** RECORDS follows **

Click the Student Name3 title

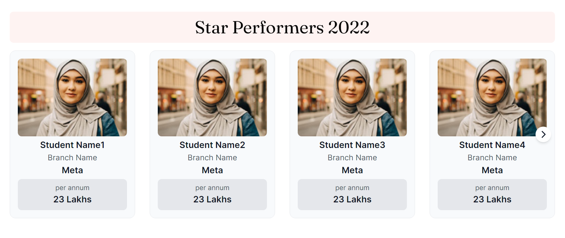(352, 145)
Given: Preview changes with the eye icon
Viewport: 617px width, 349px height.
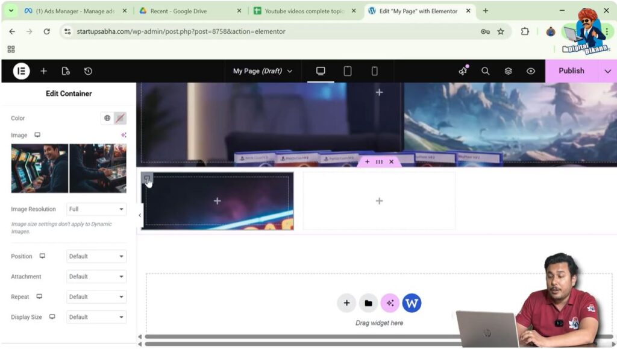Looking at the screenshot, I should 530,71.
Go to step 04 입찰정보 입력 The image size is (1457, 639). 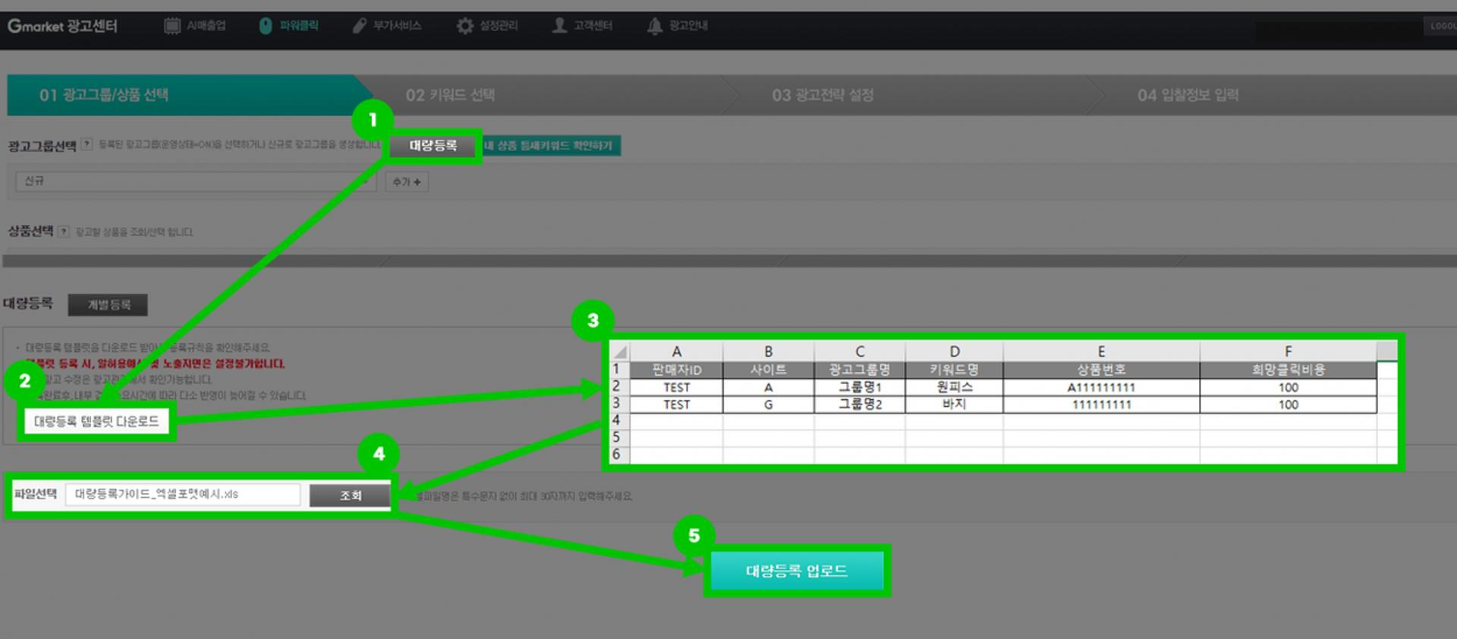(1188, 95)
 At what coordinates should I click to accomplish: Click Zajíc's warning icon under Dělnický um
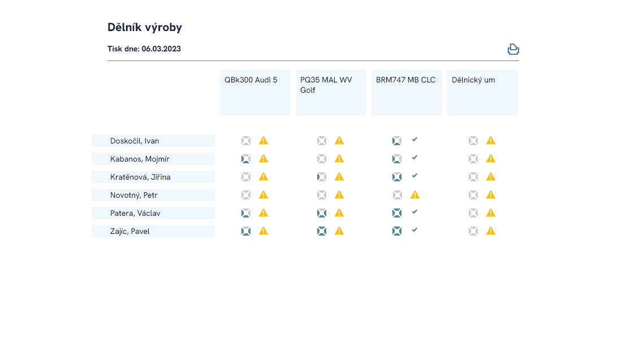[491, 231]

** End of RECORDS **

__TASK GOAL__
Could you write out, word for word, the lines from the one containing "At what coordinates" through the last line of the records, leaving out the pictures?

__OUTPUT FOR THIS TASK__
 At what coordinates should I click to accomplish: Click Zajíc's warning icon under Dělnický um
[491, 231]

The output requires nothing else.